On 2012-02-08 02:44, Jonathan M Davis wrote:
On Tuesday, February 07, 2012 00:56:40 Adam D. Ruppe wrote:
On Monday, 6 February 2012 at 23:47:08 UTC, Jonathan M Davis
wrote:
Also, two of the major requirements for an improved std.xml are
that it needs to have a range-based API, and it needs to be
fast.
What does range based API mean in this context? I do offer
a couple ranges over the tree, but it really isn't the main
thing there.
Check out Element.tree() for the main one.
But, if you mean taking a range for input, no, doesn't
do that. I've been thinking about rewriting the parse
function (if you look at it, you'll probably hate it
too!). But, what I have works and is tested on a variety
of input, including garbage that was a pain to get working
right, so I'm in no rush to change it.
Tango's XML parser has pretty much set the bar on speed
Yeah, I'm pretty sure Tango whips me hard on speed. I spent
some time in the profiler a month or two ago and got a
significant speedup over the datasets I use (html files),
but I'm sure there's a whole lot more that could be done.
The biggest thing is I don't think you could use my parse
function as a stream.
Ideally, std.xml would operate of ranges of dchar (but obviously be optimized
for strings, since there are lots of optimizations that can be done with
string processing - at least as far as unicode goes) and it would return a
range of some kind. The result would probably be a document type of some kind
which provided a range of its top level nodes (or maybe just the root node)
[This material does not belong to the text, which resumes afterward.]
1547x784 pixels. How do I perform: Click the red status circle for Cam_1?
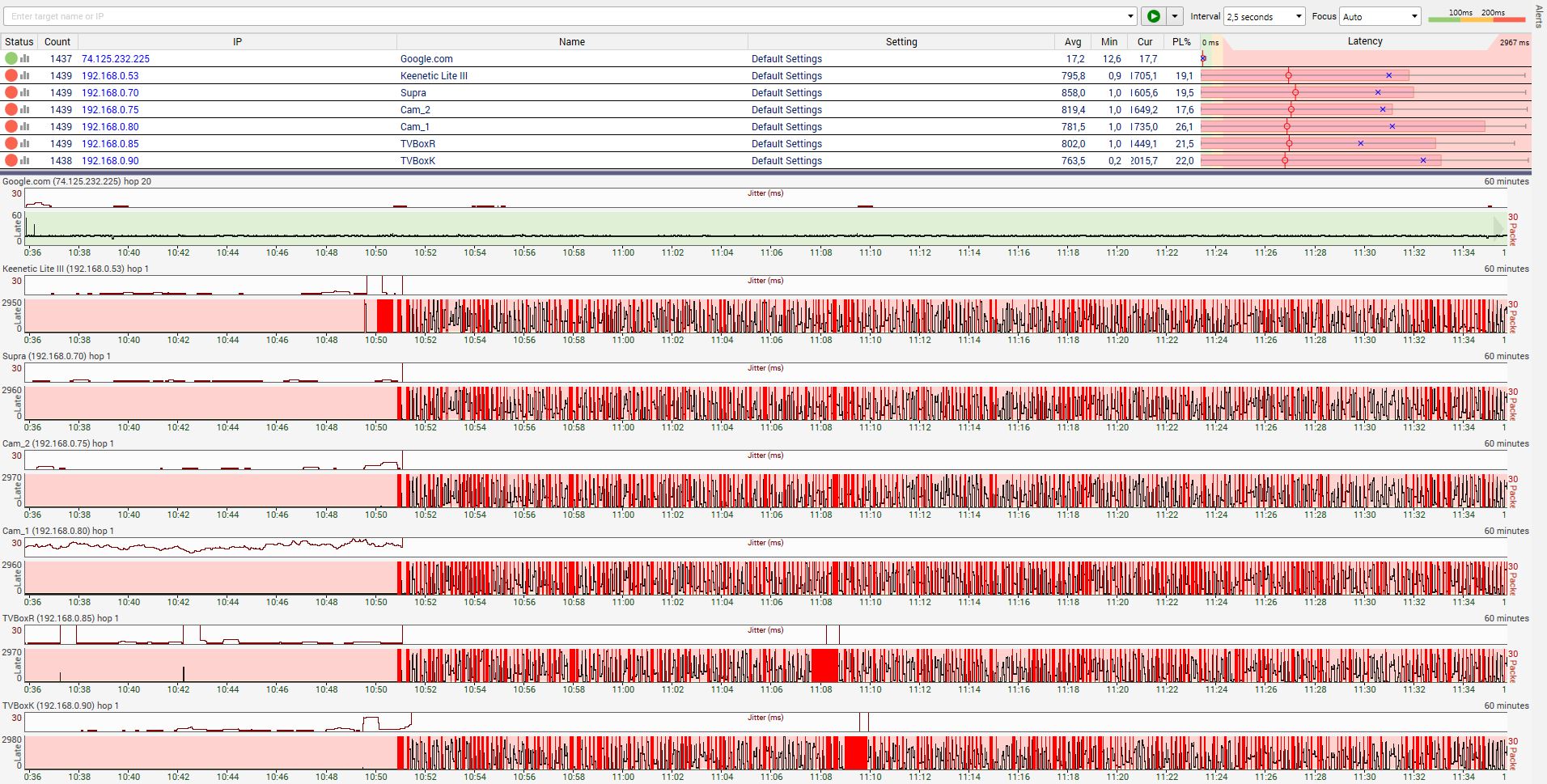11,126
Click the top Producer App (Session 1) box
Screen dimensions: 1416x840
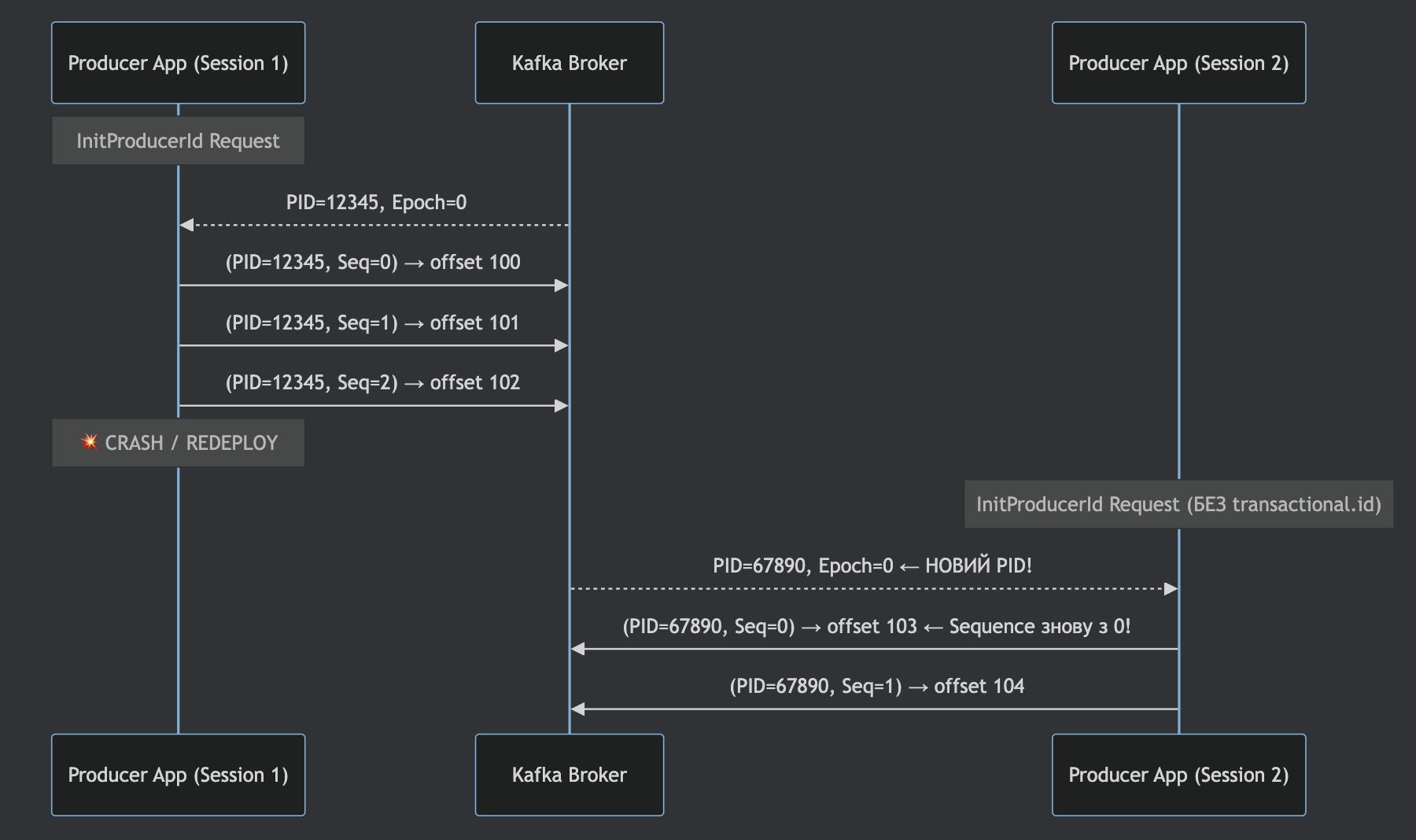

which each then provided ranges over their sub-nodes, etc. At least, that's
the kind of thing that I would expect. Other calls on the document and nodes
may not be range-based at all (e.g. xpaths should probably be supported, and
that doesn't necessarily involve ranges). The best way to handle it all would
probably depend on the implementation. I haven't implemented a full-blown XML
parser, so I don't know what the best way to go about it would be, but
ideally, you'd be able to process the nodes as a range.
- Jonathan M Davis
I think there should be a pull or sax parser at the lowest level and
then a XML document module on top of that parser.
--
/Jacob Carlborg